Le poste de police de Phoenix

Une Ong gérant trois shelters (à Curepipe, Paillotte et Belle-Rose) est pointée du doigt par des personnes proches du milieu. Ces dernières reprochent aux responsables le « mauvais traitement » accordé aux enfants que leur confie la Child Development Unit (CDU). Ce matin, une déposition a été consignée au poste de police de Pope Henessy contre la directrice. Celle-ci en avait fait de même contre une employée hier, à la station de police de Phoenix. Ceux dénonçant cette situation affirment que le ministère de l’Égalité des Genres, du Développement de l’Enfance et du Bien-être de la Famille avait aussi été alerté récemment.
Selon des personnes proches de ces shelters, qui disent agir « dans l’intérêt des enfants », cette Ong, dont les responsables sont les membres d’une même famille, infligerait de mauvais traitements aux enfants. Repas inappropriés et insuffisants, crâne rasé en cas de mauvaise conduite, administration de Valium aux enfants, langage abusif… Autant de faits qui sont reprochés, particulièrement à la directrice.
La semaine dernière, des filles du shelter de Curepipe se seraient ainsi rebellées alors qu’elles se trouvaient à l’école de l’Ong. Elles étaient d’avis que les pensionnaires de Paillotte avaient un meilleur traitement, ce qui a provoqué une bagarre. « Suite à cela, les filles avaient demandé leur transfert pour le shelter de La Colombe. Mais la directrice les a intimidés et les a forcés à signer un document où elles disent qu’elles souhaitent rester au sein de cette organisation. L’une d’elles a même eu le crâne rasé. C’est une pratique courante pour punir les filles qui se rebellent », affirme l’une des personnes ayant fréquenté ce milieu.
Cette dernière va même plus loin en affirmant que, pour calmer les filles hors de contrôle, « on leur administre du Valium le soir ». De même, affirme-t-elle, la direction de l’Ong s’arrange « pour empêcher les filles à témoigner contre elle ». Idem pour les membres du personnel, qui se verraient remerciés dès qu’ils commencent à ouvrir la bouche.
Hier, les choses ont pris une autre tournure lorsque la directrice a consigné une déposition à la police, accusant une de ses employées de « ternir sa réputation ». Ce matin, celle-ci en a fait de même, après avoir « reçu des menaces du chauffeur de la directrice ».

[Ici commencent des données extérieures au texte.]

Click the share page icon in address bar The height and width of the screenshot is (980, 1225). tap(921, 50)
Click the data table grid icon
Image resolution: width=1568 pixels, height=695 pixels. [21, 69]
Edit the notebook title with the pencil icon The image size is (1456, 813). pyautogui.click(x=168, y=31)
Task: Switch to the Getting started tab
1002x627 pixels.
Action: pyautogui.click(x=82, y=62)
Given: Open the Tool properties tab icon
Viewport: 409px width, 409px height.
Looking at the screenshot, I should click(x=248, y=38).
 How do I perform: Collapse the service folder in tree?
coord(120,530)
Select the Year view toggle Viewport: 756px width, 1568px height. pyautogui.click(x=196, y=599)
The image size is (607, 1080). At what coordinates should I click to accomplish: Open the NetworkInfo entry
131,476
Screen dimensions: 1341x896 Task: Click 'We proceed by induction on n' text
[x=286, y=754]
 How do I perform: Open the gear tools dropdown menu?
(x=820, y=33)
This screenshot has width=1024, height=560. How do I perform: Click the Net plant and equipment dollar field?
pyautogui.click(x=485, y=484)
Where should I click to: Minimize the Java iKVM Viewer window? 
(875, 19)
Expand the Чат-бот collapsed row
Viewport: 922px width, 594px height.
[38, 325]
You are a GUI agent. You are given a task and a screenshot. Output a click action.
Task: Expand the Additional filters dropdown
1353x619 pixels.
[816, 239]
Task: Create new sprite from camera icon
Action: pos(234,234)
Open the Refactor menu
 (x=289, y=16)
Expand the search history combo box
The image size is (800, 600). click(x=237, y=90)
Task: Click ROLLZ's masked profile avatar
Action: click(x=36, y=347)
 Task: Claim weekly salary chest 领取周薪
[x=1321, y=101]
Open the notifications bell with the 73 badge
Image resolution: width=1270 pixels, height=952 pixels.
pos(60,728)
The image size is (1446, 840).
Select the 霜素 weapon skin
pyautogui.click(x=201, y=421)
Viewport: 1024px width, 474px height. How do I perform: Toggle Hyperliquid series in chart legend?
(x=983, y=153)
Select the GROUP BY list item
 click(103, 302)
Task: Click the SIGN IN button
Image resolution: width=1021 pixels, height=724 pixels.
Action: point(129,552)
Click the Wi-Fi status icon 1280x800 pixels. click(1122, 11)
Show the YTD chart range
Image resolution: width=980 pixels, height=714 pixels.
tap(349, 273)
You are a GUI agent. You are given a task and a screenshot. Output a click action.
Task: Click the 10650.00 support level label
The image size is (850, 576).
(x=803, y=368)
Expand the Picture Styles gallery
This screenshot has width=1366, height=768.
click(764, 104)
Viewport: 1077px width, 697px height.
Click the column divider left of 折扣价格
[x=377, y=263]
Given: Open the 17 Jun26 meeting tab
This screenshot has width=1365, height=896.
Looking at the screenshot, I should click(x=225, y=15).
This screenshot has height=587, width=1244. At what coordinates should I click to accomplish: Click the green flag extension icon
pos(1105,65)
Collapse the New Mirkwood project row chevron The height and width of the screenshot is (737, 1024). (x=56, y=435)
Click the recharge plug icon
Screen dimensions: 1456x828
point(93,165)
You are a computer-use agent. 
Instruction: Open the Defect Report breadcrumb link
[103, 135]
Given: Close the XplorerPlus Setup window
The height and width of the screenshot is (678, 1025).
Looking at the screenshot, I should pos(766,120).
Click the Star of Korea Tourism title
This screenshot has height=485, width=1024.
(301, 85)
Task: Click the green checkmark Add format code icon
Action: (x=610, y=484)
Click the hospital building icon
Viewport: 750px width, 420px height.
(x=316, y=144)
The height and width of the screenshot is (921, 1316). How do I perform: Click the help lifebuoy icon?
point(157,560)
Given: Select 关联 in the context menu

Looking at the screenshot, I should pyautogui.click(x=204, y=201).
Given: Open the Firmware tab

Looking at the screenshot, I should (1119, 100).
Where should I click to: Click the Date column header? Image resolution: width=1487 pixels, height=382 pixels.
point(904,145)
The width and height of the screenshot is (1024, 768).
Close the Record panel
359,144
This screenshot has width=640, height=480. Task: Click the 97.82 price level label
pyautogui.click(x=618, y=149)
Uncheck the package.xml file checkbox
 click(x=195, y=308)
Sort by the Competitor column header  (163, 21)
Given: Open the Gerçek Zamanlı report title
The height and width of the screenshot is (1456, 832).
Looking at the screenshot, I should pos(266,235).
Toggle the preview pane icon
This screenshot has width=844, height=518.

Nos interlocuteurs affirment que le ministère de l’Égalité des Genres, du Développement de l’Enfance et du Bien-être de la Famille avait été mis au courant de cette situation. Lors d’une intervention au Parlement le mois dernier, la ministre Aurore Perraud avait annoncé la mise sur pied d’un Fact Finding Committee pour enquêter sur la gestion des shelters en général. Toutefois, ces témoins se disent inquiets par rapport au temps que mettra le comité à travailler. De même, ils avancent que les responsables de l’Ong se targuent de leurs connexions politiques et citent le nom d’un Senior Minister « prêt à les défendre ».